Emily LakdawallaMar 10, 2009

A first map of Io, revisited

On the occasion of the 30th anniversary of the Voyager 1 flyby of Jupiter's volcanic moon Io, Jason Perry has been writing a retrospective series of blog entries. But he's not just writing about history; he dug in to the Voyager 1 image archive and has reconstructed a massive, high-resolution mosaic of Io's southern hemisphere containing dozens of named volcanoes, flow features, and mountain chains. It's pretty spectacular. Here's two versions of the mosaic, one at glorious full resolution and one lower-resolution with names for all the features. It took almost an hour for Voyager 1 to shoot the 33 images that Jason assembled into this mosaic, at around 13:00 UTC on March 5, 1979.

Voyager 1's mosaic of Io's southern hemisphere

NASA / JPL / Jason Perry

Voyager 1's mosaic of Io's southern hemisphere
This mosaic consists of 33 separate images acquired by Voyager 1 as it approached for its close flyby of Io on March 5, 1979. Because it took almost an hour to capture all the images, Voyager 1's point of view shifted throughout the imaging; the individual photos have been "reprojected," stretched and warped based on information about Voyager 1's position while capturing each image to fit a common point of view (in this case, it is an orthographic projection, in which the viewpoint is from infinity). The mosaic reveals a number of volcanic features: paterae, flow fields, tholi, and plumes, in various shapes and sizes. Paterae in the south polar region tend to be larger than those nearer to the equator, suggestive of differences in lithospheric properties and magma source regions in Io's mantle.
Voyager 1's mosaic of Io's southern hemisphere (labeled)

NASA / JPL / Jason Perry

Voyager 1's mosaic of Io's southern hemisphere (labeled)
As time passed, it became apparent that Voyager 1 had been affected by Jupiter's radiation environment. the basic timing -- the main clock on the spacecraft -- had slowed down. First it slowed by 6.3 seconds, but by March 6 it was found to have slowed a total of eight seconds. In addition, the two central computers apparently got out of synchronization both with themselves and with the flight data subsystem. On March 6 it was reported that the spacecraft cameras were shuttering at one frametime (48 seconds) early; this was partly offset by the eight-second spacecraft "masterclock" slowdown resulting in images (according to our clocks) being photographed forty seconds early. This timing error resulted in the camera taking some pictures while the scan platform was moving, causing some blurred images. A number of the highest resolution images of Io and Ganymede were seriously degraded by this malfunction. (p.75)
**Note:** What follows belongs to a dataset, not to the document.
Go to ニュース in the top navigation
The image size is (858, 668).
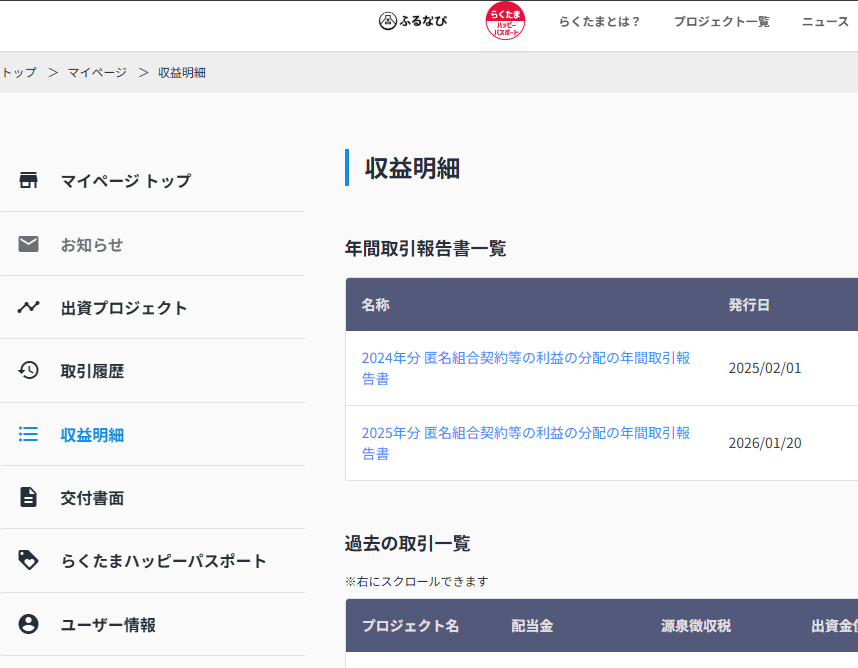pyautogui.click(x=825, y=22)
Rereading these accounts reminds me of the importance of initial reconnaissance missions. They don't just give us our first pretty pictures of a place, they also tell us what conditions await any followup mission. The radiation environment at Jupiter was much more problematic than the Voyager engineers had expected. The follow-on mission to Jupiter, Galileo, did famously have a problem with its antenna, but Galileo made up for its slow data transmission rates in part by coping extremely well with the hellish radiation environment, surviving plunge after plunge deep into Jupiter's energetic magnetosphere, lasting years longer than it had any right to.
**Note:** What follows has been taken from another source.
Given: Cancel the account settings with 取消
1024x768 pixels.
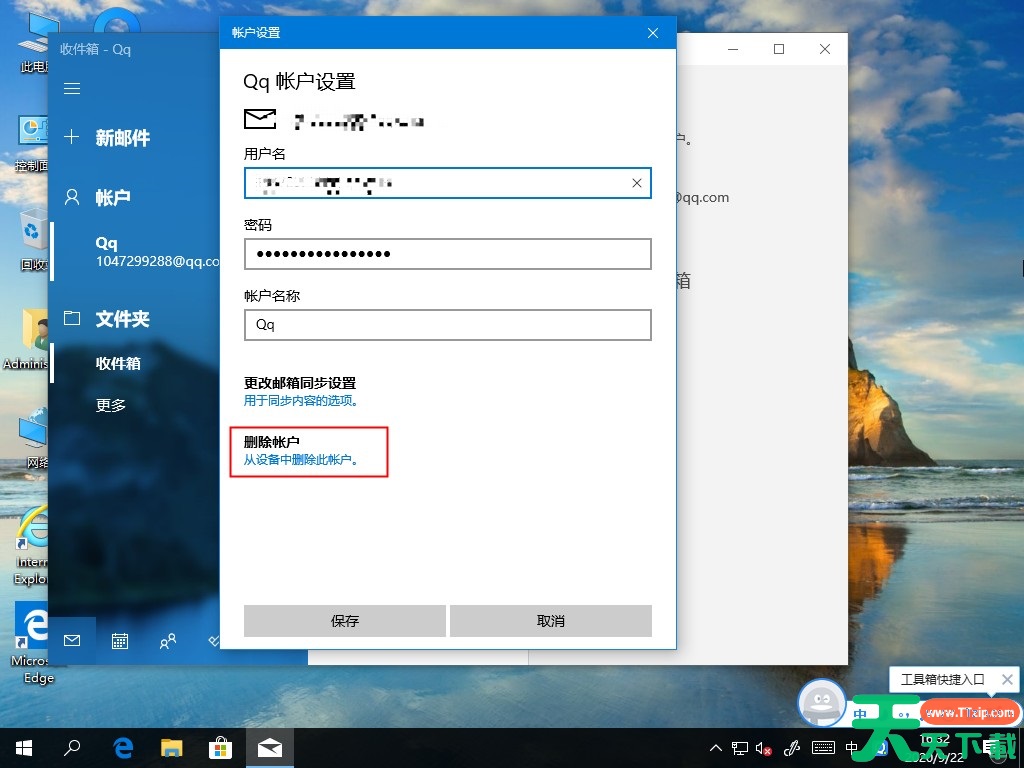Looking at the screenshot, I should [x=550, y=620].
View from Huygens' landing site

ESA / NASA / JPL / University of Arizona / Marco Di Lorenzo

View from Huygens' landing site
For more than an hour after its landing on Titan, Huygens broadcast repeated images of this view to Cassini.

There's bound to be such Monday-morning quarterbacking on all future initial reconnaissance missions. I'm sure there'll be people lamenting some missed opportunity by New Horizons at Pluto, some phenomenon we could have learned so much about if only they'd sequenced such-and-such an observation to take place of such-and-such a location. When Dawn arrives at Vesta, another world that's never been explored up close, it will at least have the luxury of being in orbit, so some of the science observation plans could presumably be changed if they discover something really unexpected (for example, a tiny moon), but what they can't change is the suite of scientific instruments they brought with them. Just remember that if we knew exactly what to expect at all of these locations, we wouldn't need to explore them in the first place!